For many of us, mobility is a fundamental need. We want to be able to travel from one place to another as quickly and as safely as possible, and we are less and less willing to take delays in our stride – when traveling by air, road or rail. As air traffic volumes continue to expand, airport handling processes need to be as smooth as possible to keep airport users – airlines, freight forwarders, and air travelers – satisfied. This means airport operators need to focus on rapid handling, user friendliness, and cost efficiency.
Baggage handling in particular is a benchmark of airport efficiency. Typically, a major airport can process between 15,000 and 20,000 items of baggage an hour. The leaders in baggage handling include Charles de Gaulle in Paris, Barajas in Madrid, and Franz-Josef-Strauss Airport in Munich. All of them transport enormous baggage volumes with the aid of our fast-track systems, which move passengers’ bags rapidly and reliably, even at peak times.

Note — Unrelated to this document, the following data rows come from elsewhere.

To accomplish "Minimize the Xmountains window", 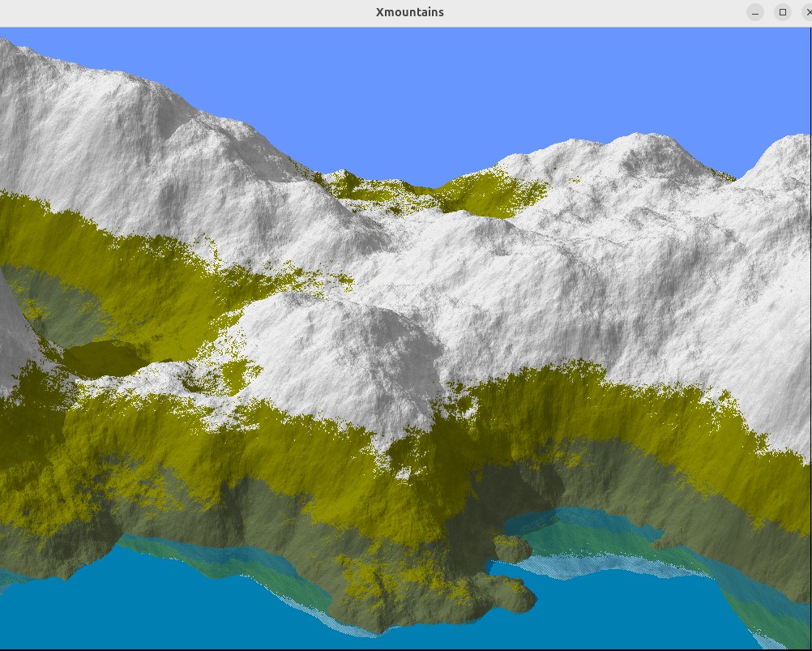I will pos(755,12).
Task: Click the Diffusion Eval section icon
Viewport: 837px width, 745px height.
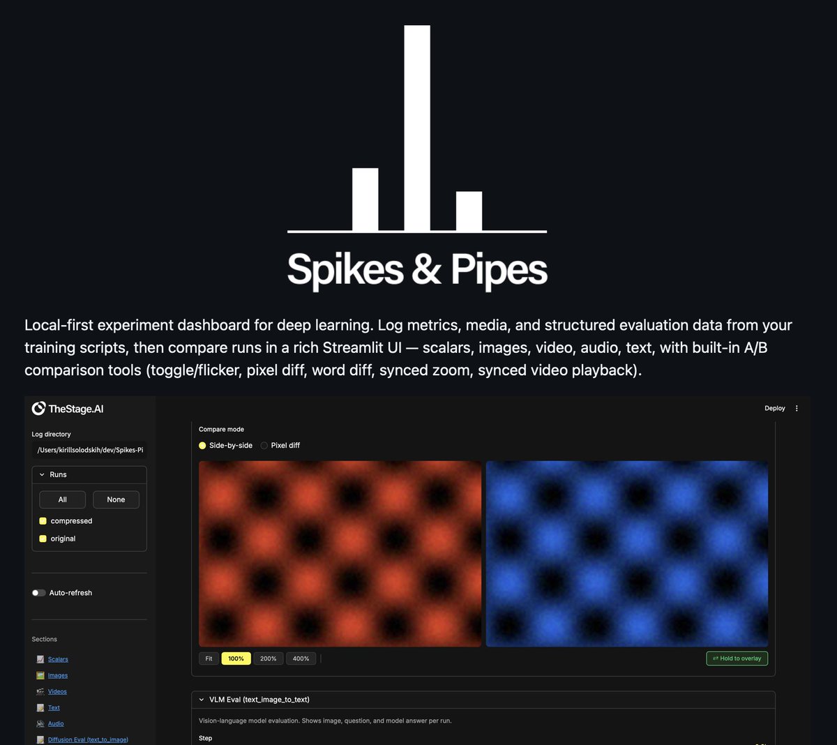Action: (41, 740)
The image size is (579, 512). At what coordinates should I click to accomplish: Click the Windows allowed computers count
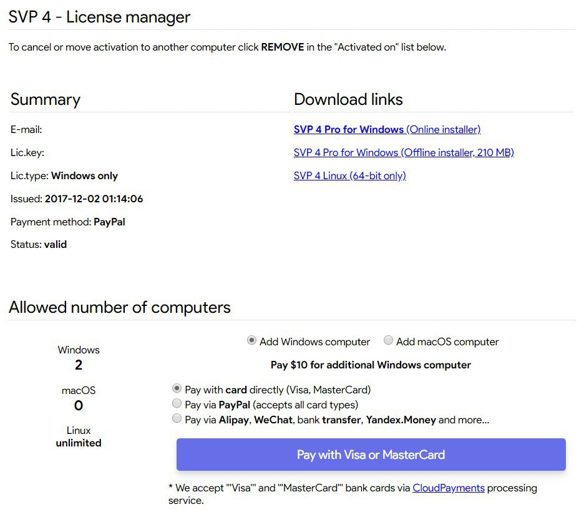pyautogui.click(x=79, y=365)
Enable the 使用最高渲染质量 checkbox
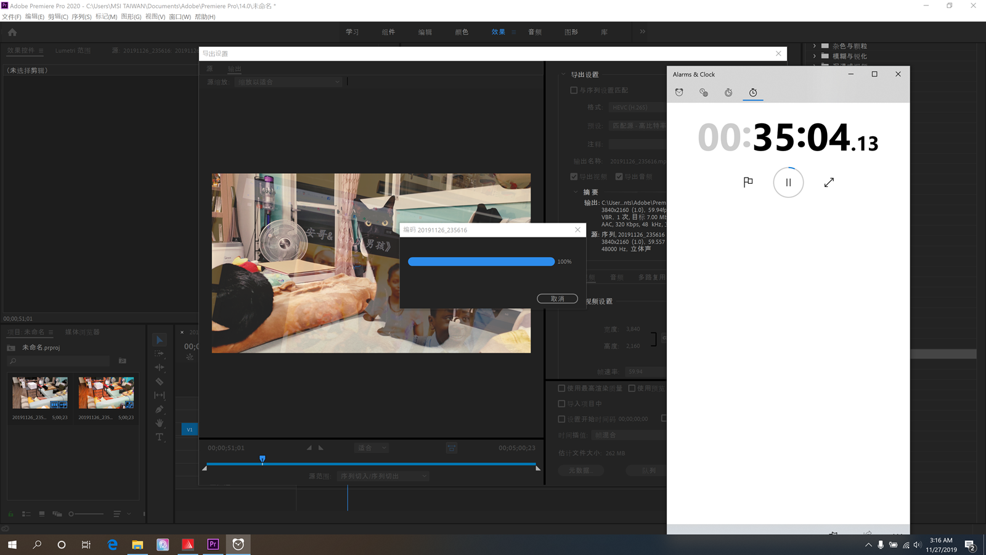This screenshot has width=986, height=555. [x=561, y=389]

Customers today can source the goods and services they need with vendors anywhere in the world. This means that simply supplying good products and systems is not sufficient to build strong and successful customer relationships. Instead, it’s essential for businesses to differentiate themselves from other vendors by being more responsive – by offering customer-specific solutions that create additional value.
Our Energy Sector has scored a notable success in recent years by greatly expanding its service offering – to the point that services now account for 40 percent of the Sector's net sales. Engaging customers in intensive dialogue has played a considerable role here. By asking them what they want and where they thought problems lay, our people at Energy have been able to come up with new ideas for services and complete solution packages, time and again.
The Energy Sector’s spectrum of services now ranges from needs-driven, individual service callouts to long-term maintenance agreements and even business models in which Siemens actually operates generating facilities on behalf of the power utilities. Energy employees also service and maintain other vendors’ components, enabling the Sector to fulfill a common wish among customers – to deal with just one service partner.
By standardizing the handling and forwarding of inquiries in call centers and by constantly monitoring installations worldwide through just two Power Diagnostic Centers – one in Germany and another in the U.S. – Energy is able to immediately notify service teams on the ground whenever they are needed. The Sector can even guarantee that a specialist will be present on site anywhere in the world within a matter of hours.
Our Mobility Division is a full-service, turnkey supplier. Besides supplying 30 Desiro electrical multiple unit trains to Britain’s National Express Group, Mobility is also responsible for servicing and maintaining the units and has set up its own depot in Northampton for that purpose. The 20-year full-service agreement covers an entire range of servicing, including the supply of spare parts.
To keep the trains’ servicing downtime short and to maximize availability for passenger services, maintenance follows the pit-stop principle: Components are switched out completely, and parts are serviced once they have been removed from the trains.